# Graphite or steel what is your opinion?



## ryan8812 (Jan 17, 2007)

Hey Everyone,
My name is Ryan and I am a senior in High school. For my senior research paper I am writing a pare on the above subject and I was wandering, what is your opinion. Thank you for your time.


----------



## 65nlovenit (Dec 8, 2006)

Your choices for the paper usually comes down to three qualifiers. Age, Club Head Speed, and weight.

If you have a high club head speed then a rigid flex shaft (steel) is the prescribed way to go. 

If your club head speed falls into the average category then regular flex graphite is the prescribed way to go.

If your age affects club head speed then it will normally affect the weight factor in lugging the clubs around. Graphite are definitely lighter. 

I'm 67, club head speed 97 mph, definitely use graphite.


----------



## Fourputt (Nov 18, 2006)

It should be pointed out that the club most often used as a measure for clubhead speed is the Driver. All other clubs will measure lower than the driver. It should also be noted that 99.9% of all players now use graphite in the driver, regardless of how hard they swing. The percentage is almost that high for fairway metalwoods too. 

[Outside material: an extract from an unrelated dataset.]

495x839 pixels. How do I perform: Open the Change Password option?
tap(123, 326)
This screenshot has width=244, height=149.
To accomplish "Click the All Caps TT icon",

Where the preference issue comes in is with the irons. More players still use steel in irons, in part because of the real fact that you don't get as much feedback from graphite. Graphite shafts absorb more of the impact shock, so it's harder to tell when you've mis-hit and just how you mis-hit the ball. The issue of accuracy is no longer bourne out by actual statistics with the modern graphite materials, but most players haven't been convinced yet. If they were only for weaker swings, they wouldn't even make them in stiff flexes. My King Cobra irons are stiff flex graphite. But mostly, graphite just feels so much different that it's harder to make adjustments because it's harder to tell what's going on with the ball. 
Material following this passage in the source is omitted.